Apple has some harsh rules for publishers who want to be in its Apple News app

Apple CEO Tim Cook
Apple CEO Tim Cook. Getty Images News

Programmer and blogger Mike Ash has published an email he received from Apple asking to use his blog posts in its upcoming Apple News app.

Apple announced its news app during developer conference WWDC, and demonstrated how news articles in the app look better than on normal websites.

Now, Apple is starting to contact news sources, and is asking for permission to include content in its app. But the way that it’s doing so is raising eyebrows.

Ash posted the message from Apple on his blog. It shows that Apple is enrolling news sources with an opt-out system, telling sites to reply with “NO” if they do not want to be added to the app.

Apple News app

Apple also includes this term in its email: “If we receive a legal claim about your RSS content, we will tell you so that you can resolve the issue, including indemnifying Apple if Apple is included in the claim.” What that means is that if content found on Apple News is the subject of a legal action, the author agrees to compensate Apple for any loss or damage caused.

Ash explains that he’s “conflicted” about signing up to Apple News.
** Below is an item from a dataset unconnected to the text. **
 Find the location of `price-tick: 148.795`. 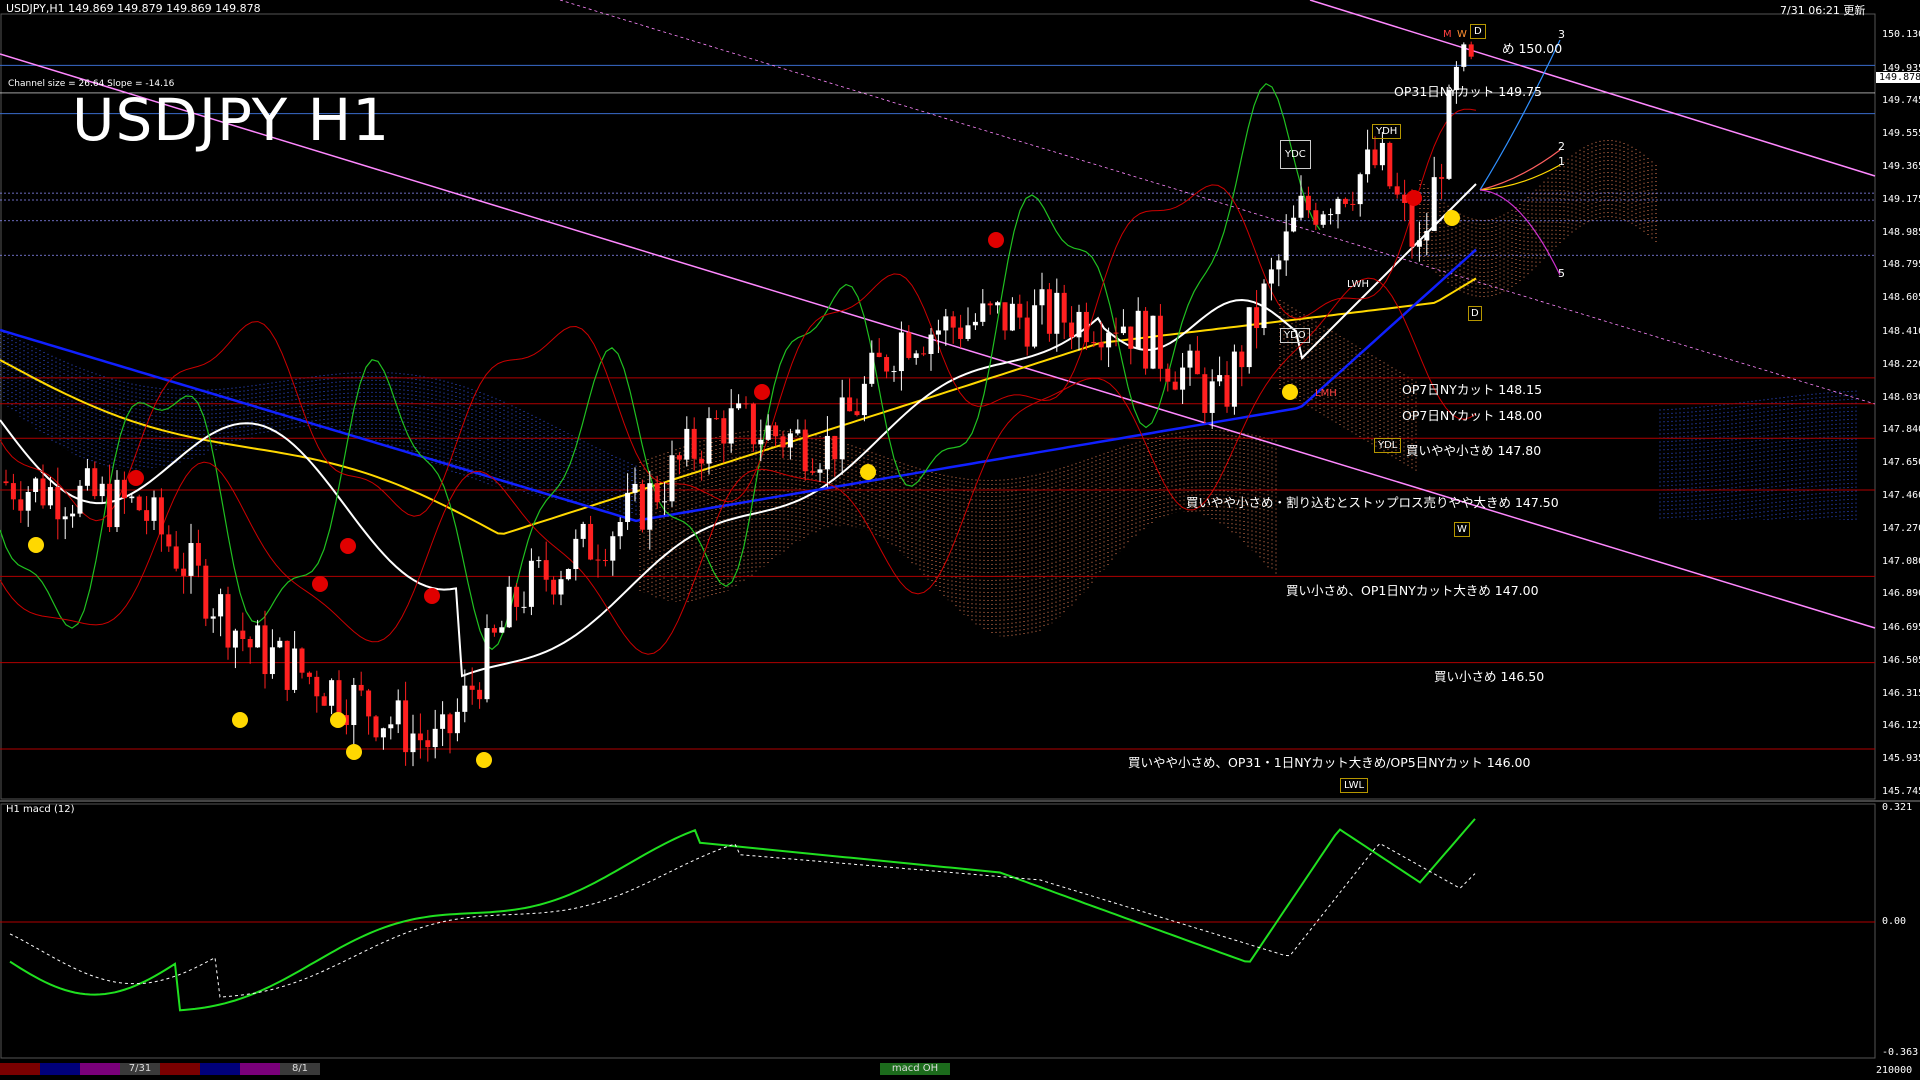

price-tick: 148.795 is located at coordinates (1901, 265).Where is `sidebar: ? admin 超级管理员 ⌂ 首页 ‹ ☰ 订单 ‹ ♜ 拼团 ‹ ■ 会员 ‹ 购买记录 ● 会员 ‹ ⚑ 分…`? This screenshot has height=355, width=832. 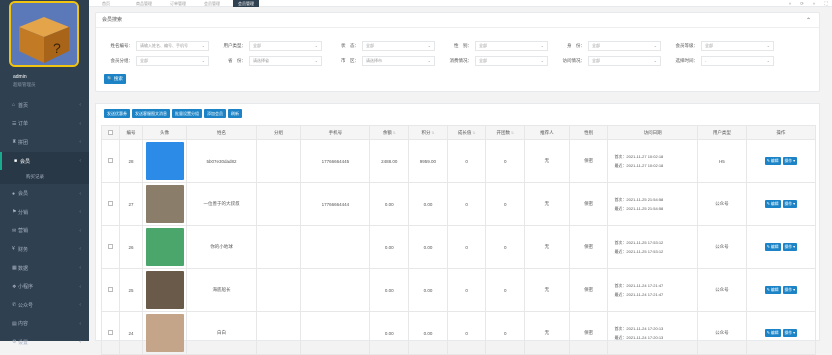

One one hand, he doesn’t have to do anything at all to get his posts in the app. Apple will just take his public RSS feed and add it to its app without him even sending an email. But Ash is also concerned by the legal terms that Apple includes. He calls it a “ridiculous stunt” and “unacceptable.”

Right now, Apple is pushing to sign up as many publishers as possible for its news app so that it has a wide range of sources. But once the app is launched with iOS 9, it’s going to start tailoring the app to show the most relevant news. Apple is hiring for editors who will oversee its news app, selecting stories to feature prominently on the app’s home screen.